‘Chegou a hora de implementar a renda básica de cidadania’, afirma Suplicy. Por Tiago Pereira

PUBLICADO NA REDE BRASIL ATUAL

POR TIAGO PEREIRA 

O governo dos Estados Unidos anunciou na última terça-feira (17) que pretende enviar cheques de até US$ 1.000 para as pessoas que terão de ficar em casa, sem trabalhar, por causa do coronavírus. Portugal vai pagar dois terços dos salários para trabalhadores (um terço custeado pelo governo, outro pelas empresas), por até seis meses, no limite de €$ 438,81, a quem precisa ficar em casa para cuidar dos menores de 12 anos, por conta da suspensão das aulas. Na prática, são experiências de renda básica de cidadania que procuram atenuar os impactos da crise decorrente da pandemia, garantindo o sustento das famílias.

Do templo do liberalismo, os Estados Unidos, ao país ibérico governado pelos socialistas, a inovação vem ultrapassando fronteiras ideológicas.

Para o vereador paulistano e ex-senador Eduardo Suplicy (PT), defensor obstinado do conceito, é chegada a hora da implementação da renda básica de cidadania. Sua proposta já é tema de lei (Lei 10.835) desde 2004, mas depende da vontade política do Poder Executivo para ser implementada.

“Há um número crescente de economistas, cientistas, filósofos dos mais variados espectros políticos que hoje estão de acordo que é necessário implementar a renda básica como um direito à cidadania. Trata-se de uma renda suficiente para atender as necessidades de cada pessoa, como um direito de todos, incondicionalmente”, afirmou o parlamentar.
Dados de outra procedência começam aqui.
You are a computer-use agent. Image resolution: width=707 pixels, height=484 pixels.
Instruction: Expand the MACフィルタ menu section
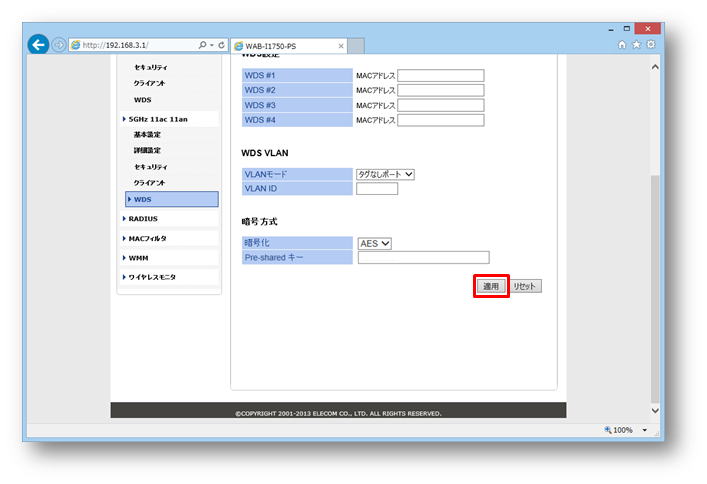point(147,238)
Ele citou, inclusive, que a proposta conta com o endosso do papa Francisco.

Informalidade

Na última quarta-feira, em sua coluna no jornal O Estado de S. Paulo, a economista liberal Monica de Bolle, defendeu a instituição de uma renda básica universal mensal no valor de R$ 500 para os 36 milhões de pessoas do cadastro único do governo federal para programas sociais, mas que não atendem aos requisitos para serem incluídos no Bolsa Família.

No mesmo dia, o ministro da Economia Paulo Guedes anunciou a liberação de R$ 15 bilhões para garantir o pagamento de R$ 200 para os trabalhadores informais nos próximos dois meses.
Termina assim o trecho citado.